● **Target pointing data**
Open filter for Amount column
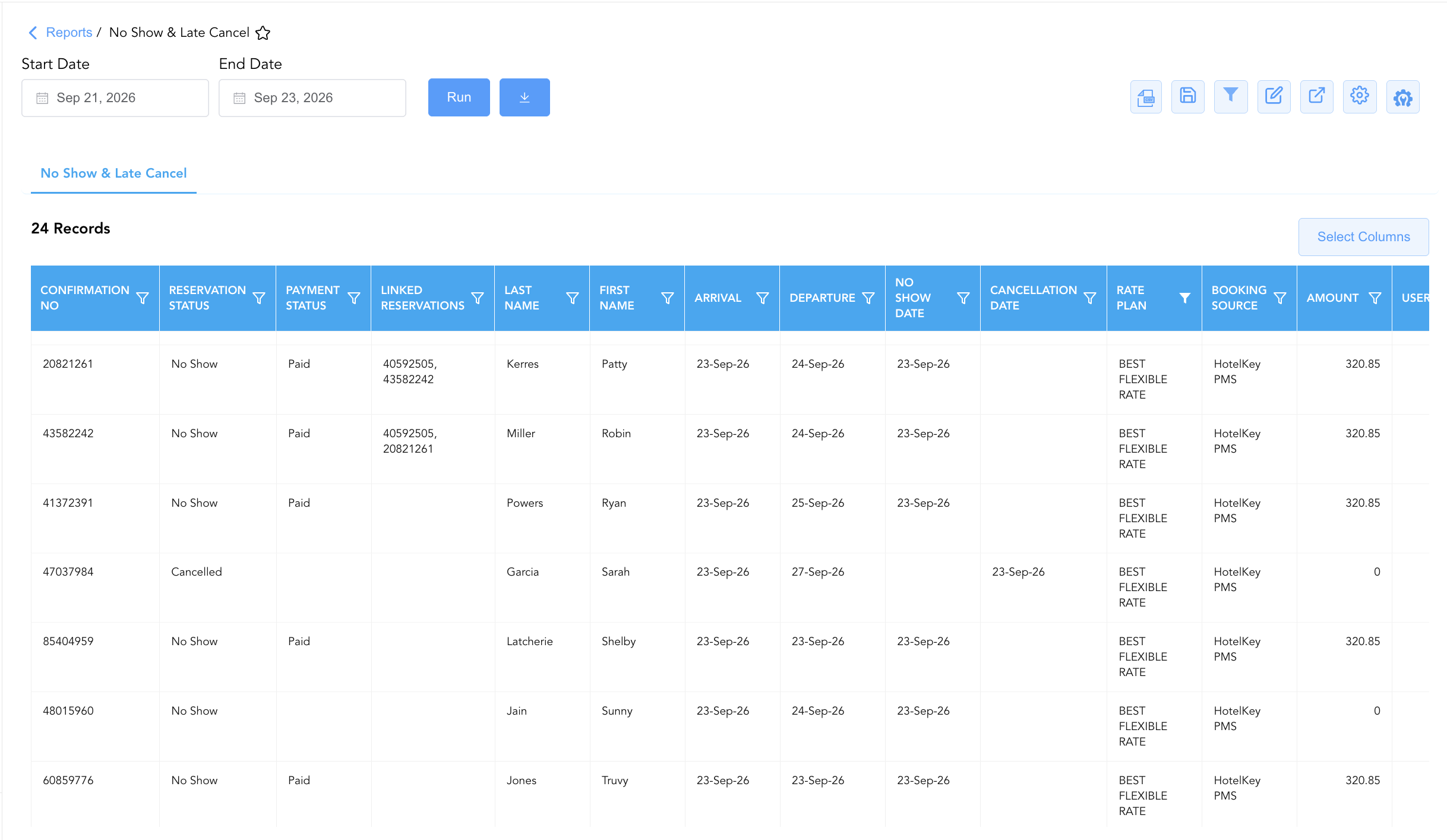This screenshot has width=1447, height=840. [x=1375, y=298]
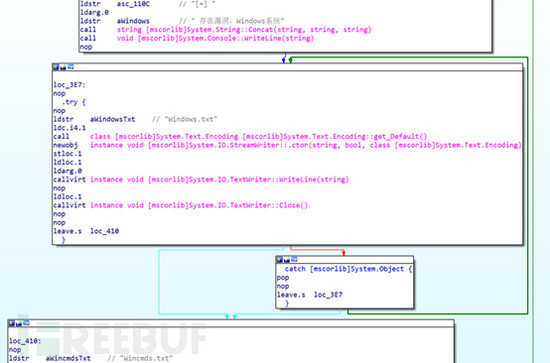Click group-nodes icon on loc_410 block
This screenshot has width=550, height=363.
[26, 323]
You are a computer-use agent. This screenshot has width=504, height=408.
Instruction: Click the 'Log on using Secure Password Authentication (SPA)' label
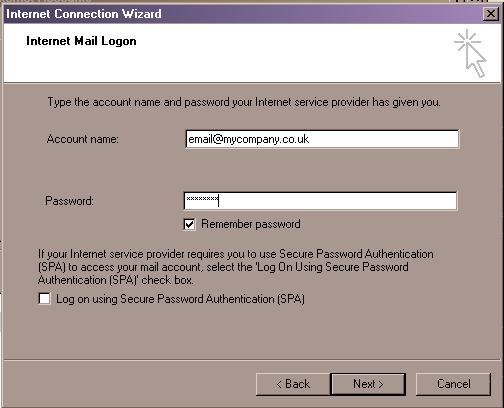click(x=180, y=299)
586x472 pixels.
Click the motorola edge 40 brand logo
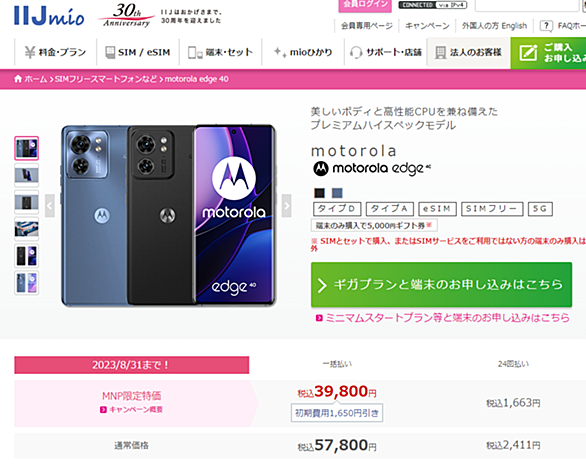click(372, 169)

● **Task to complete**
Reproduce every line of the material above word for word, but leave out the pictures.

● **The answer**
Open filter for Amount column
This screenshot has width=1447, height=840. [x=1375, y=298]
Click group-nodes icon on loc_410 block
This screenshot has width=550, height=363.
[26, 323]
You are a computer-use agent. This screenshot has width=504, height=408.
Instruction: Click the 'Log on using Secure Password Authentication (SPA)' label
click(x=180, y=299)
586x472 pixels.
Click the motorola edge 40 brand logo
click(372, 169)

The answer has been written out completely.